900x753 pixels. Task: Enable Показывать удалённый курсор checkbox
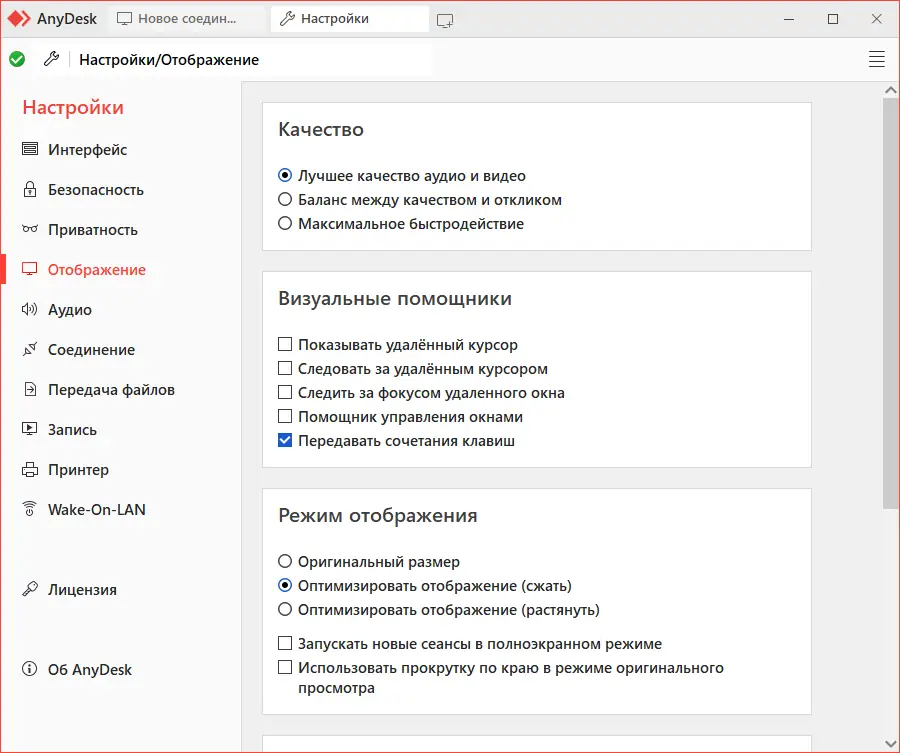tap(285, 345)
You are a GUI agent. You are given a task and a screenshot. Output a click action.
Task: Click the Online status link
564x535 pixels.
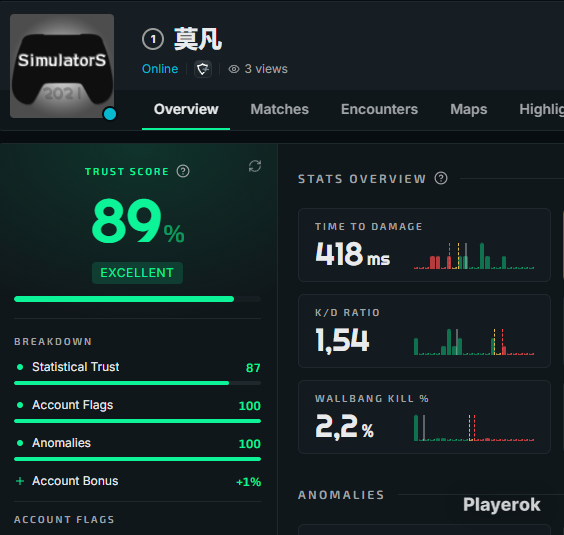pyautogui.click(x=160, y=69)
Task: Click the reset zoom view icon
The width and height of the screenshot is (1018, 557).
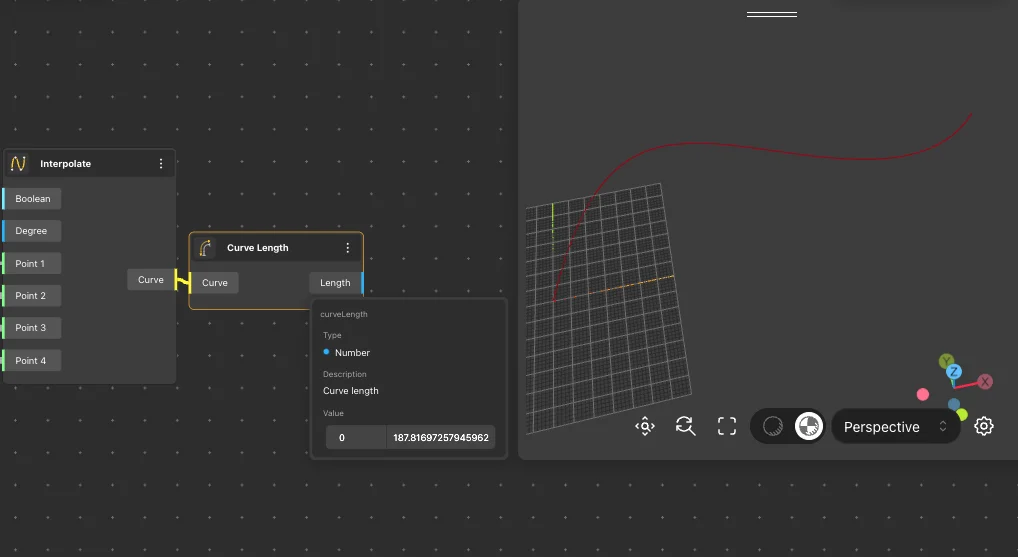Action: pos(685,427)
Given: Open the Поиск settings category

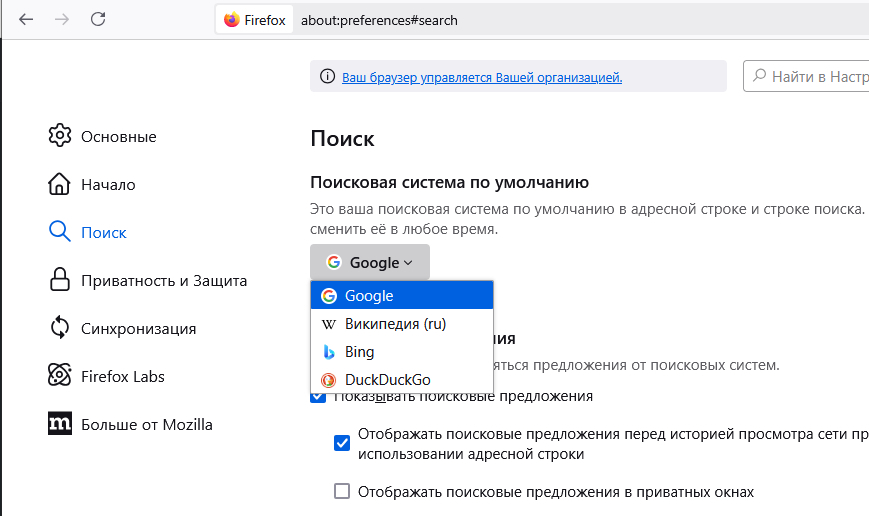Looking at the screenshot, I should click(x=103, y=232).
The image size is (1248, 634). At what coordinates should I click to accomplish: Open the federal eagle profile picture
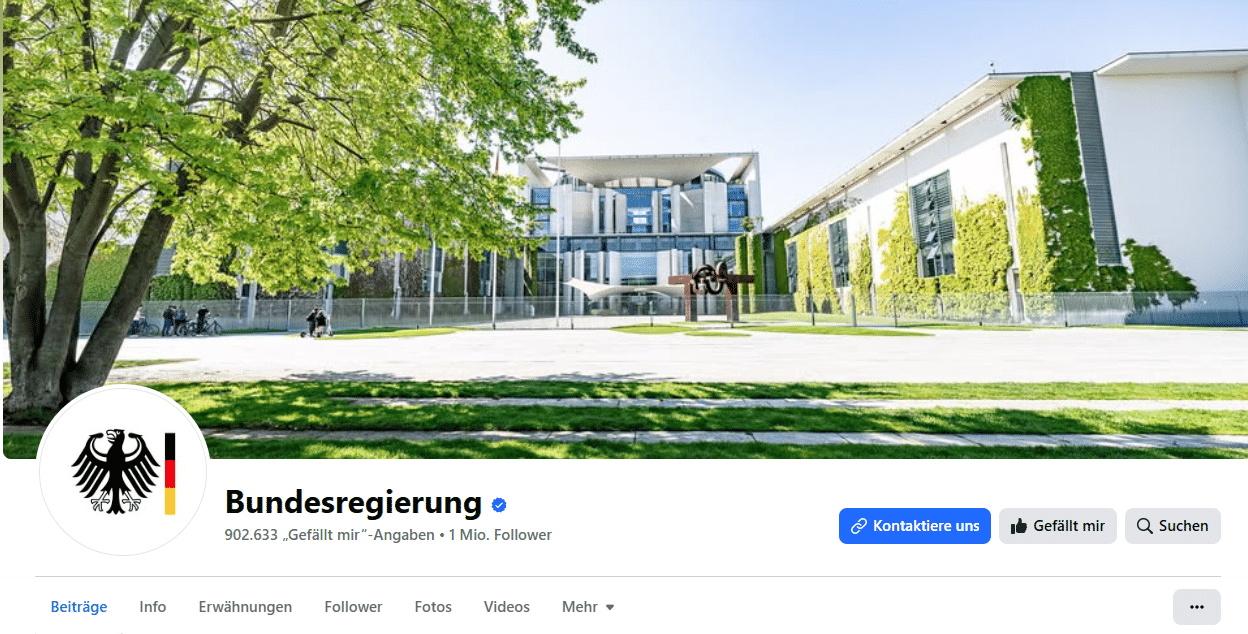(x=123, y=471)
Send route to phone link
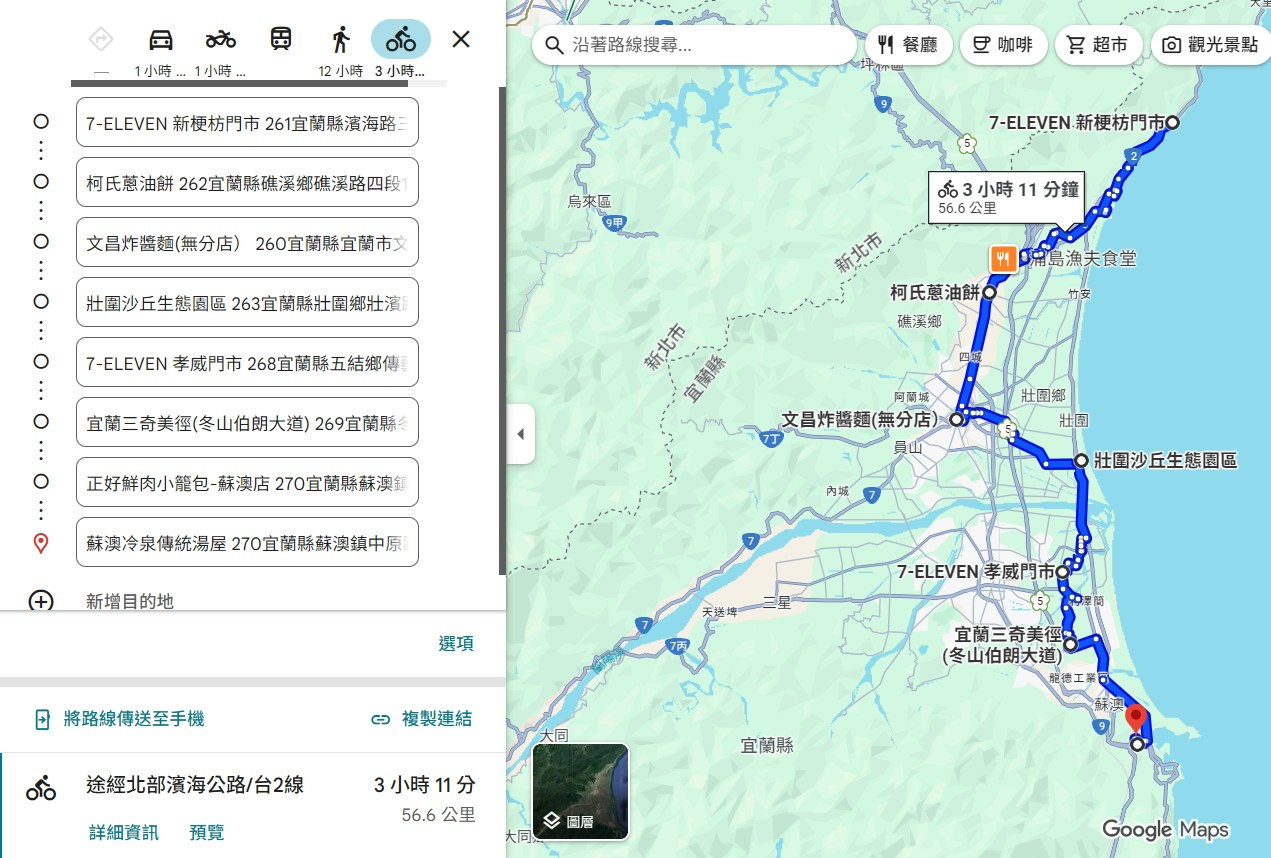 (x=119, y=718)
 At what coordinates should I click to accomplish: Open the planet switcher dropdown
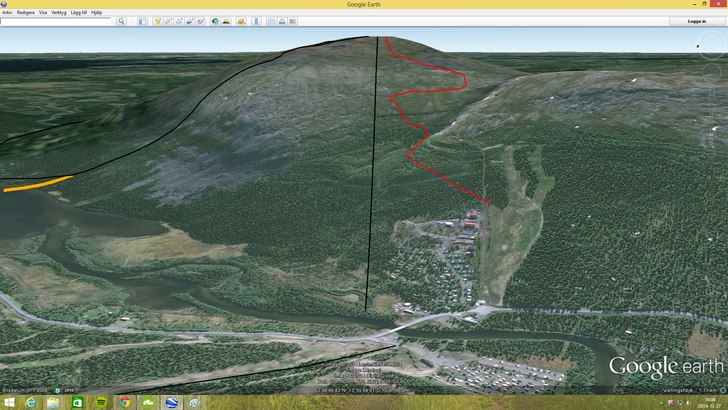pos(242,21)
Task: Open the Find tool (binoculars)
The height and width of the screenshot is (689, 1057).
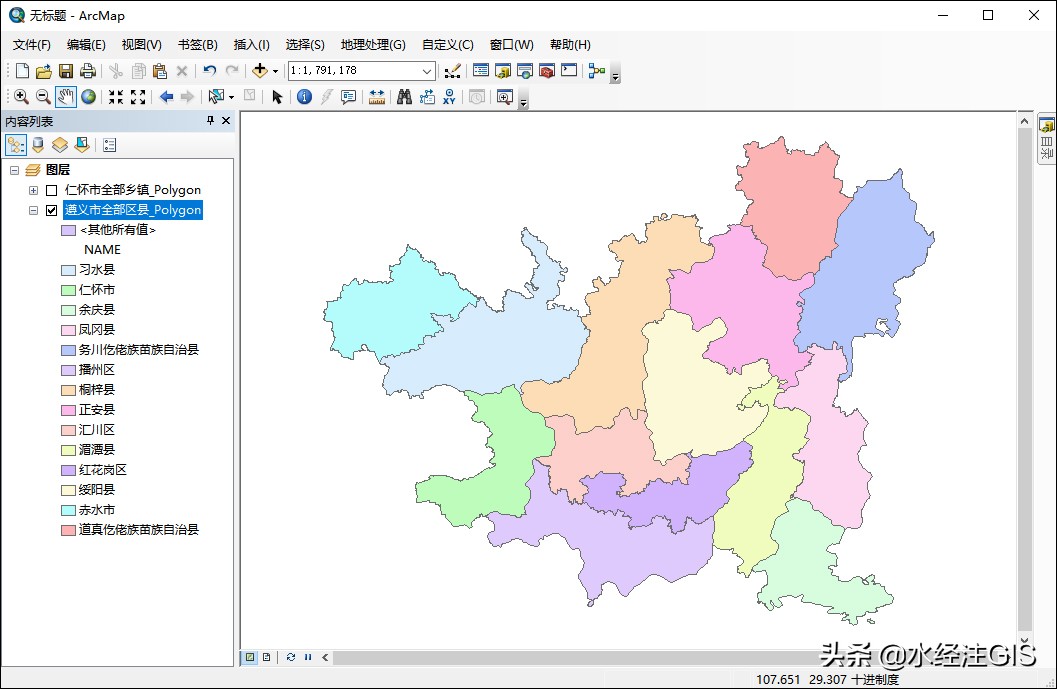Action: pyautogui.click(x=404, y=96)
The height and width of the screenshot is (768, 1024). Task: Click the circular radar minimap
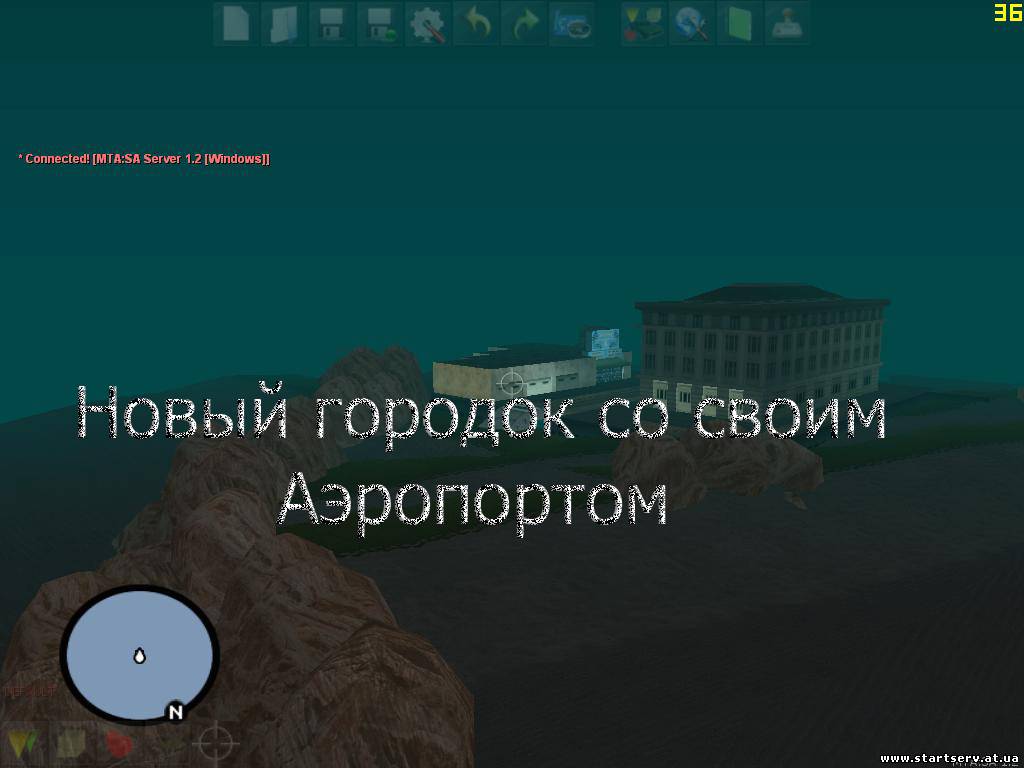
....
● PROMPT: The copy you give must repeat each record character for character, but it must not include the pictures.

● REPLY TO THE TASK:
900x753 pixels. Task: Enable Показывать удалённый курсор checkbox
tap(285, 345)
You are a GUI agent. You are given a task and a screenshot. Output a click action.
Task: Click the Online status link
564x535 pixels.
pyautogui.click(x=160, y=69)
Task: Click the reset zoom view icon
The width and height of the screenshot is (1018, 557).
Action: pos(685,427)
Given: Open the Поиск settings category

Looking at the screenshot, I should click(x=103, y=232).
The image size is (1248, 634). At what coordinates should I click to accomplish: Open the federal eagle profile picture
(x=123, y=471)
Send route to phone link
 (x=119, y=718)
 At what coordinates should I click to accomplish: Open the planet switcher dropdown
pos(242,21)
Task: Open the Find tool (binoculars)
The height and width of the screenshot is (689, 1057).
Action: pyautogui.click(x=404, y=96)
The height and width of the screenshot is (768, 1024). Task: Click the circular radar minimap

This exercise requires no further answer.